■ RECORDS PROVIDED:
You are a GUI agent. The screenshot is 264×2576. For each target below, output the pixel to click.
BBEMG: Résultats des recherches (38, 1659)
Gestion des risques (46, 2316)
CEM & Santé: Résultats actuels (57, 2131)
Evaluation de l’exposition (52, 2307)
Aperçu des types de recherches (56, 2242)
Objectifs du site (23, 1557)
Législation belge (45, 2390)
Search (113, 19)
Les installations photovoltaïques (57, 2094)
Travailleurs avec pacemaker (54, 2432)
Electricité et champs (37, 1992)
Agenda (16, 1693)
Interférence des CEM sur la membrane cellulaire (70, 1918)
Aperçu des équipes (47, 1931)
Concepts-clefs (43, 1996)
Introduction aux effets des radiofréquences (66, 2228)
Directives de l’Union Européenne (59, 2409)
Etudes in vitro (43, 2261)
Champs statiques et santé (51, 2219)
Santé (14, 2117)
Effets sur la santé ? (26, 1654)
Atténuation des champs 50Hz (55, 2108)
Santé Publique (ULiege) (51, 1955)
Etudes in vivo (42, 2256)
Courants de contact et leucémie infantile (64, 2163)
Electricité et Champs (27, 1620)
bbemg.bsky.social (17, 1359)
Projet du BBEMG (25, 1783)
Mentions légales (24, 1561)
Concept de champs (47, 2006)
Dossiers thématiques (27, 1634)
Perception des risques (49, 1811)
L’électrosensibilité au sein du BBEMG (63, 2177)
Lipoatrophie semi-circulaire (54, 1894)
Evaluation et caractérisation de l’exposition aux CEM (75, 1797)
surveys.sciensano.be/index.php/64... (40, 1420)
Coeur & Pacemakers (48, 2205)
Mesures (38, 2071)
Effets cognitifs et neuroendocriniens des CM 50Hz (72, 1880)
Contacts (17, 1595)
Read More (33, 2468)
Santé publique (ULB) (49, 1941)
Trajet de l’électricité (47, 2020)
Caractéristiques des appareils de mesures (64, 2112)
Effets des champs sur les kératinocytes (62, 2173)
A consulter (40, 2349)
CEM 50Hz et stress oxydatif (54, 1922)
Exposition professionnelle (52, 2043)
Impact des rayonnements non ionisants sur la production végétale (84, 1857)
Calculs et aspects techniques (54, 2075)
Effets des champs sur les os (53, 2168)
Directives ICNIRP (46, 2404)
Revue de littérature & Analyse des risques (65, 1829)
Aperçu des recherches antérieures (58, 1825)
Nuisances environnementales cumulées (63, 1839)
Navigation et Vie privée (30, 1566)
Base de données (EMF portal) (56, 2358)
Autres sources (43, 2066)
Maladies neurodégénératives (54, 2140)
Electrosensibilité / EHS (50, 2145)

■ WHAT YOU SHOULD DO:
Look through the entries above and quote exactly the lines from the line with "Perception des risques (49, 1811)" to the line with "Autres sources (43, 2066)", counting both of those lines.

■ RESPONSE:
Perception des risques (49, 1811)
L’électrosensibilité au sein du BBEMG (63, 2177)
Lipoatrophie semi-circulaire (54, 1894)
Evaluation et caractérisation de l’exposition aux CEM (75, 1797)
surveys.sciensano.be/index.php/64... (40, 1420)
Coeur & Pacemakers (48, 2205)
Mesures (38, 2071)
Effets cognitifs et neuroendocriniens des CM 50Hz (72, 1880)
Contacts (17, 1595)
Read More (33, 2468)
Santé publique (ULB) (49, 1941)
Trajet de l’électricité (47, 2020)
Caractéristiques des appareils de mesures (64, 2112)
Effets des champs sur les kératinocytes (62, 2173)
A consulter (40, 2349)
CEM 50Hz et stress oxydatif (54, 1922)
Exposition professionnelle (52, 2043)
Impact des rayonnements non ionisants sur la production végétale (84, 1857)
Calculs et aspects techniques (54, 2075)
Effets des champs sur les os (53, 2168)
Directives ICNIRP (46, 2404)
Revue de littérature & Analyse des risques (65, 1829)
Aperçu des recherches antérieures (58, 1825)
Nuisances environnementales cumulées (63, 1839)
Navigation et Vie privée (30, 1566)
Base de données (EMF portal) (56, 2358)
Autres sources (43, 2066)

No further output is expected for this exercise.